Or could it be we're in for many more months of tech pain?
By silicon.com
Published: 4 June 2003 16:34 GMT
We should have guessed how bad the news out of Cable & Wireless would be. Last week the global telco refused to confirm reports it was about to cut half its London workforce. It must have thought the leak wasn't that bad. Today it announced 1,500 losses, a £6.5bn write-down and a major reassessment of its assets - with a keen eye on its domestic business.
Less than two years ago silicon.com published a leader entitled 'The strange success of C&W'. Back then the company had billions in the bank from timely sales of assets - including Hong Kong Telecom, UK cableco CWC and its 50 per cent share in One2One, now T-Mobile - just before a slump in values.
The world was its oyster and it chose to address the world. With hindsight it is easy to say the web and IP hosting market wouldn't mature fast enough for C&W. Buying Digital Island and certain global assets from Exodus and PSINet was a huge gamble - and one that hasn't paid off.

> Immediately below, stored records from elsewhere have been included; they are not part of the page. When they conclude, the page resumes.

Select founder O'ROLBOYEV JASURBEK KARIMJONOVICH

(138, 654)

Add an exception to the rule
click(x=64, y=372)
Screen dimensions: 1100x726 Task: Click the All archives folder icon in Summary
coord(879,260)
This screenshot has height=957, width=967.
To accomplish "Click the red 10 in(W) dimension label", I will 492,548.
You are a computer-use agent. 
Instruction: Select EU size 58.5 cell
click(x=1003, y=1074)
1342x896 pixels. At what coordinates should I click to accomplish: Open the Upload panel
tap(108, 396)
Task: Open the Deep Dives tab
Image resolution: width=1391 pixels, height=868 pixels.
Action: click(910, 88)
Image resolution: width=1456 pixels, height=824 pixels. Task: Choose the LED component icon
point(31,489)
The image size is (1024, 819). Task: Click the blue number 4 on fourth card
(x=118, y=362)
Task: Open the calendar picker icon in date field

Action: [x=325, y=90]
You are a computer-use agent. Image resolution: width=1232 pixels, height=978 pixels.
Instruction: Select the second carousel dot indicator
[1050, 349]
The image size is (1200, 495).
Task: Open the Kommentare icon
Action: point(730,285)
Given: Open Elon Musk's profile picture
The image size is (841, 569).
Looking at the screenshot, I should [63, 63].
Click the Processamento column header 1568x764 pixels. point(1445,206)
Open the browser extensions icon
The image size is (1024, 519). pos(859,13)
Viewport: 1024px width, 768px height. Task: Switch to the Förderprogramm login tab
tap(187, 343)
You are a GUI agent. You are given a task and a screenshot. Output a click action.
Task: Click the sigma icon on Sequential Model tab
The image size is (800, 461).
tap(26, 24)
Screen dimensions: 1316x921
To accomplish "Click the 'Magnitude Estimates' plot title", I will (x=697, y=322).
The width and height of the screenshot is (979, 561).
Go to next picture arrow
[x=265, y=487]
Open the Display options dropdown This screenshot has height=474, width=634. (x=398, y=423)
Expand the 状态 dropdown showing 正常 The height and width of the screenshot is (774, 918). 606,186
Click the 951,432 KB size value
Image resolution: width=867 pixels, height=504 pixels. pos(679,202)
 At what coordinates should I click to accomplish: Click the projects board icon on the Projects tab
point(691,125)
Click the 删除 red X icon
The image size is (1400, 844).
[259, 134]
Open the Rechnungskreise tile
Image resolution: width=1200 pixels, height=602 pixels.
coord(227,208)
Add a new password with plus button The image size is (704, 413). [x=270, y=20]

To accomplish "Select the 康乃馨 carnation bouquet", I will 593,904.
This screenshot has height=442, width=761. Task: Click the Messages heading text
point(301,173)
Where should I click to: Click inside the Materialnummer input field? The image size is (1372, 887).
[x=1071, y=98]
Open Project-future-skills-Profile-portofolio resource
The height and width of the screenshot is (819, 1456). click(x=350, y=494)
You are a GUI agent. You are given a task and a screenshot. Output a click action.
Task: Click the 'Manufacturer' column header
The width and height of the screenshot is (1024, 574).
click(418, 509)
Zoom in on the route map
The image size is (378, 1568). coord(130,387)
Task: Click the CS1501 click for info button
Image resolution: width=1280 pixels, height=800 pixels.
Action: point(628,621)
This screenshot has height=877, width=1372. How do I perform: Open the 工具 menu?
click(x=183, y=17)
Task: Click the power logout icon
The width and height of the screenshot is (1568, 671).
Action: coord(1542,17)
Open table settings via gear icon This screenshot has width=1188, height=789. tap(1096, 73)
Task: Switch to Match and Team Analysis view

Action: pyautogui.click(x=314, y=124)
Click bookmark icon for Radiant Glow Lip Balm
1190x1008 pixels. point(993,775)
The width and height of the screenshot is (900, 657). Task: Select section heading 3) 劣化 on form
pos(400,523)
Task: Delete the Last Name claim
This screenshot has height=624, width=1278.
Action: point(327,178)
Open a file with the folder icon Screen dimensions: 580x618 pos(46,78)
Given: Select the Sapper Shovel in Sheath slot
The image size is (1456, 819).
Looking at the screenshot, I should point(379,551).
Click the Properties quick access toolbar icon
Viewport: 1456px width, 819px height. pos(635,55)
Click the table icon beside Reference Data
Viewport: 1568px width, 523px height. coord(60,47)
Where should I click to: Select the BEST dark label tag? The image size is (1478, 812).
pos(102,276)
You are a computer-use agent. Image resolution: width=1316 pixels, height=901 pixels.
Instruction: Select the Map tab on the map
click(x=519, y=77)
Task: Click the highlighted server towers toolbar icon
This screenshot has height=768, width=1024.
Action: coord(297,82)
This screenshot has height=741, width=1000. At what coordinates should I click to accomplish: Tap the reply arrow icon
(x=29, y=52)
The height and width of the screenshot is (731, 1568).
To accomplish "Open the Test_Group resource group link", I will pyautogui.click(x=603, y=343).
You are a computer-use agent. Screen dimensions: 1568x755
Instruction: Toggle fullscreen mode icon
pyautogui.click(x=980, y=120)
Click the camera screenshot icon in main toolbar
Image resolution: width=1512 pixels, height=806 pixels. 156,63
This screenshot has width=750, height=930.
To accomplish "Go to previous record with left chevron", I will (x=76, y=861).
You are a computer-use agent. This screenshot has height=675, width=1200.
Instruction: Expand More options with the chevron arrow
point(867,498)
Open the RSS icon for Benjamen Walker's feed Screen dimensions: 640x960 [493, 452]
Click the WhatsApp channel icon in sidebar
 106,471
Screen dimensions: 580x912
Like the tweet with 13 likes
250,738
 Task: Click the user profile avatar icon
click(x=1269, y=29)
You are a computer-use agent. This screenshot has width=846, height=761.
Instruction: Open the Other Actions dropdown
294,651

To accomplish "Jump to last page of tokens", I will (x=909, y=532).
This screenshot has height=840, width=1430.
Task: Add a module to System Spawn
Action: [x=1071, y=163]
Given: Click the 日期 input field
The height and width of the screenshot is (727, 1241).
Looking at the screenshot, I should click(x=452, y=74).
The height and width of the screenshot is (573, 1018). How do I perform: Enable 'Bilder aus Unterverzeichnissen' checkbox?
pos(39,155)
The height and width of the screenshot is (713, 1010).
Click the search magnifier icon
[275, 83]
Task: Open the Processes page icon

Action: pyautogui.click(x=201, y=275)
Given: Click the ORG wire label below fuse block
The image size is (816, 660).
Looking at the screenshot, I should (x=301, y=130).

Analysts have today been quick to applaud C&W's focus on profitability and tried and trusted businesses. But how much would we have lambasted a risk-averse C&W sitting on top of a cash mountain?
PDA company Handspring never had much of a cash mountain but it did have a lot in its favour. Pedigree, in the form of PalmPilot pioneers and 3Com alumni Jeff Hawkins and Donna Dubinsky, and great designs, to name but two things.
But like a cavalier C&W, about 18 months ago it decided to concentrate on wirelessly connected PDAs. It introduced the impressive Treo, a Palm OS-based GSM phone and PDA all-in-one device. Only it was too far ahead of the market.
Market share crashed and now Handspring is being acquired by Palm, which seems like a natural exit/acquisition.
It may just turn out Palm has picked the bottom of the downturn to make a move. Or it may be that the PDA market will stagnate for some time to come - consider sales of 25 million devices compared to an annual bonanza of 400 million units for mobile handset vendors.
Another player hoping to have chosen the bottom of the downturn to make its move is recruitment company Spring Group. It has bought UK competitor Best International and odds are on a few other sector buys and busts before too long.
The move is also a natural one, given current conditions, but a far cry from the heady days of astronomical contractor day rates and skills crises - all of three years ago.
Spring's CEO was reluctant to call the bottom of the downturn. And he's right. There may be a lot more shaking out to do before we can truly say we're on the up and up again.